By Debra Pretty-Straathof
Regional Director, Ontario Federation of Agriculture
Premier Doug Ford announced this week that his government is moving forward with the plan to download the cost of some provincial services to municipalities. Shifting more financial responsibility to Ontario’s 444 municipalities will have implications for those residents in rural communities across the province.
Speaking at the Association of Municipalities of Ontario conference in Toronto, Premier Ford confirmed that the provincial government will be providing some $300 million less funding to our municipalities in 2020.
The Ontario Federation of Agriculture (OFA) understands that these actions put added stress on municipal budgets and leave municipal leaders with tough decisions to make about how to make up the shortfall. Many will look to property taxes as a means to make up the revenue shortfall. But OFA urges caution to municipalities that may consider imposing higher farm property taxes as a stopgap solution.
When farm property taxes go up, without a corresponding increase in services provided, the net result is to stifle overall business growth, especially for the agriculture sector, and ultimately hurt the local community.
OFA has been working diligently with municipalities for several months on understanding farm property taxes and encouraging municipalities to limit, not increase, taxes for farm property. Our approach is to have tax bills reflect the degree of services required by farm properties, while protecting farm business competitiveness.

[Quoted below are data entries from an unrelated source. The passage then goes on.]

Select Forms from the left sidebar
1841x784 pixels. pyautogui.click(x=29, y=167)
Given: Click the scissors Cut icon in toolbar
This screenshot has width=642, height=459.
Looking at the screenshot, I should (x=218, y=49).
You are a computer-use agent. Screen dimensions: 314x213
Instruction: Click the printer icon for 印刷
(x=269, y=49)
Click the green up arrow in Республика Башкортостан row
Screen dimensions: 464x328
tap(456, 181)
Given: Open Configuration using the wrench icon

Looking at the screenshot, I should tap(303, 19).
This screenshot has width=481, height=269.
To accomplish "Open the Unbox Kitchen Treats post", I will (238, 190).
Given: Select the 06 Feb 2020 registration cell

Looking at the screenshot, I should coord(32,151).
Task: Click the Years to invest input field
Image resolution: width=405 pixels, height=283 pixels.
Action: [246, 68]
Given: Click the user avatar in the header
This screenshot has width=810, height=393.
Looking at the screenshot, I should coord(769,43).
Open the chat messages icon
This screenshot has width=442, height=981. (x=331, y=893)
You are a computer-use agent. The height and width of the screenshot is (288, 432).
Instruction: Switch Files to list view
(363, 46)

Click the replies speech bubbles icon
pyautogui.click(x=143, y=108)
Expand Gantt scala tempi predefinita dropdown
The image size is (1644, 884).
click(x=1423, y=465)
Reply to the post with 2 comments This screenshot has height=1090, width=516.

More than ever, we need to work together to find municipal cost savings. There is potential for savings for local infrastructure improvements if we pragmatically look at needs versus available technologies. Infrastructure such as roads, bridges, culverts and drainage are critical to a successful farming sector. It is incumbent on the farm sector to not just demand low taxes but to collaborate with our municipalities to help ensure economical infrastructure.